© 1987 Éditions HarperSanfrancisco

Extraits Chapitre I. LA CULTURE PREMIERE DES FEMMES – La Grande Mère originelle noire | WOMEN’S EARLY CULTURE : BEGINNINGS – The Original Black Mother  — Les extraits de cet ouvrage ont été traduits ici par mes soins, aucune traduction française n’étant disponible à ce jour.

Il est probable que les pratiques religieuses de la Crète antique (N.D.L.R : matriarcat et culte de la Déesse-Mère des îles de Crète et de Santorin) et de l’ancienne Egypte aient pris naissance en Afrique noire. Entre 7 000 et 6 000 avant J-C, le Sahara, alors terre riche et fertile, a vu prospérer une grande civilisation. Des représentations de la Déesse arborant des cornes (devenue ultérieurement la déesse-mère Isis, de l’Egypte antique) ont été trouvés dans des grottes sur un plateau désormais inaccessible, situé au centre du désert saharien (Tassili n’Ajjer – Algérie). Lorsque les terres fertiles se sont asséchées, vraisemblablement en raison d’un changement climatique, les individus se sont dispersés et dans tous les endroits où ils se sont sédentarisés, ils apportèrent avec eux la religion de la Déesse Noire, la Grande Mère d’Afrique.

================

Questions et exercices:
a – Répondez aux questions suivantes sur l'extrait consacré à la Grande Mère d'Afrique.
(i) Entre quelles dates le Sahara a-t-il vu prospérer une grande civilisation ?
(ii) Où ont été trouvées les représentations de la Déesse arborant des cornes ?
(iii) Quelle déesse de l'Égypte antique cette Déesse aux cornes est-elle devenue ultérieurement ?
b – Prolongez l'extrait sur la Grande Mère d'Afrique à partir de sa dernière phrase.

Données enregistrées:

================

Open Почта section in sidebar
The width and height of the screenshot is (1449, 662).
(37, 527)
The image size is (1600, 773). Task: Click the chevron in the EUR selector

================

Corrigé des exercices:
a –
(i) Entre 7 000 et 6 000 avant J-C.
(ii) Dans des grottes sur un plateau désormais inaccessible, situé au centre du désert saharien (Tassili n'Ajjer, en Algérie).
(iii) La déesse-mère Isis.

b –
« Déesse cornue » , peinture rupestre (Aouanrhet, Tassili n’Ajjer, Algérie) datant de 7 000 avant J-C Tassili n’Ajjer – UNESCO World Heritage Centre

Le continent africain a toujours accordé une grande importance à la Déesse-Mère. La Grande Déesse noire était considérée comme bisexuelle, c’est à dire qu’elle était l’agent de sa propre fertilité ; représentation de l’ancienne « sorcière » abritant un serpent dans son ventre, les africains la vénéraient de nombreuses façons. Mawu-Lisa, la créatrice des dieux du Dahomey – dont l’attribut était le serpent – était à la fois femelle et mâle, auto-fécondée, incarnation des énergies de la terre et de l’arc-en-ciel. Les africains concevaient que la Terre régnait sur le Ciel et ses dieux, la Terre étant source de toute force de vie : les dieux du Ciel sont ainsi les créations de la Terre Mère, elle les exhale comme elle les inhale.


Déesse-Mère Isis, Egypte antique, 330 avant J-C. Les familles royales d’Égypte antique étaient matriarcales, ainsi que celles des gens du peuple

Un travail minutieux de recherche reste à faire dans l’étude des mythologies et des croyances religieuses indigènes africaines, et en particulier dans l’étude comparative entre les mythologies africaines et le développement des autres religions du monde. Car ainsi qu’il est admis que l’humanité trouve son origine en Afrique, nos concepts et nos images du Sacré y trouvent aussi sans doute leur origine.

John G. Jackson, historien et écrivain panafricain américain, a longuement enquêté sur les origines africaines des religions égyptiennes, méditerranéennes et proche-orientales – le christianisme y compris ; bien que ses recherches sur la culture africaine à l’origine de toute culture du monde s’intitulent « Man, God and Civilization » (« L’homme, Dieu, et la civilisation » 1972) Jackson reconnaît pleinement les origines matriarcales et les influences de la structure sociale africaine. Jackson a consacré sa vie, à travers de longues recherches historiques, à souligner que ces anciennes sociétés africaines n’étaient ni « primitives » ni « sous-développées », mais qu’elles ont au contraire formé le berceau créatif du monde.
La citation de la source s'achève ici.